My DCMA: Nate Wilson, supervisory quality assurance specialist

By Tonya Johnson DCMA Central Region Public Affairs

My DCMA showcases the Defense Contract Management Agency’s experienced and diverse workforce and highlights what being part of the national defense team means to them. Today, Nate Wilson shares his story.

My name is Nate Wilson, and this is “My DCMA.” I am a supervisory quality assurance specialist at DCMA Huntsville.

My job duties include supervising a team of eight quality professionals at Boeing and Northrop Grumman in Huntsville, Alabama. My team provides quality oversight on different programs, including the Ground-Based Midcourse Defense, Patriot Advanced Capability-3 Missile Seeker, Integrated Battlespace Command Systems, and the Integrated Air and Missile Defense.

One of the great things about working at my location includes living in north Alabama. The Huntsville area is growing rapidly, and it is in one of the most beautiful areas of Alabama and in the United States, especially for an outdoorsy person like me.

I have been a part of the DCMA team for 16 years. I joined DCMA in 2008 after serving in the Army. I served as an Army military police officer for four years. I went to basic training and advanced individual training at Fort McClellan, Alabama. Later, I was stationed in Wurzburg am Main, Germany, for two years. I spent the remainder of my enlistment at Fort Stewart, Georgia, which included deploying to Saudi Arabia and Iraq for eight months during Operation Desert Shield and Operation Desert Storm. I recently learned that my great-grandfather was also stationed at Fort McClellan, then known as Camp Shipp, in 1898 during the Spanish-American War.

I like working at DCMA because I can see and touch important aspects of various programs that are valuable to our national defense, and I feel like I am contributing to the efforts of the Department of Defense in that regard.

DCMA is important to America’s warfighters because we are the independent eyes and ears of the buying commands. We ensure that taxpayers and warfighters get the products and services they are paying for and urgently need to defend our nation.

The agency has changed over the years. DCMA has gone almost full circle from commodity-based multifunctional teams to stove-piped functions, and back to systems-based teams. We went from performance-based management to increased physical surveillance efforts and now back to more process-based surveillance. We also went from the agency’s one book guide to vague instructions, then to well-defined, but overly prescriptive instructions, and now to more broadly stated manuals. I hope that we will eventually settle more toward the middle of all these wide variances in workforce structure and policy.

My future career goals include that I want to continue to improve my skill set in the technical field and increase my contribution and grow my areas of responsibility to the agency in whatever direction my career takes me. My goal for my team this year is for us to continue to increase our effectiveness in providing oversight for the important and critical programs we cover.

My favorite hobbies include hunting, kayaking and prospecting for gold.
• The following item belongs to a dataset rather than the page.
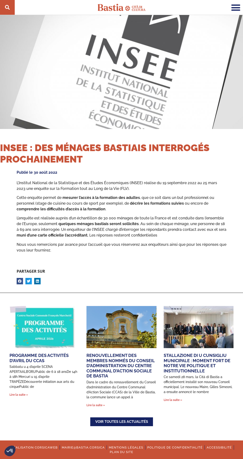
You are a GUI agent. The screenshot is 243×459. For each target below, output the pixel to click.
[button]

I tell people that “yes, there is gold in Alabama to look for.”

Something unique about me is that I was recently honored by the Air Defense Artillery Association with an induction into the Honorable Order of Saint Barbara. Membership in the order is by nomination from the O-6 level and is highly sought after, especially within the officer ranks. I was nominated by Army Col. Ryan Ocampo, the DCMA Huntsville commander, and I was inducted July 27, 2023. Both Christopher Boily, quality assurance director, and I were nominated and inducted at the same time. The order is a military honor society for Army and Marine Corps artillery, including field artillery and air defense artillery. It is named after Saint Barbara, who is the patron of those who serve in artillery.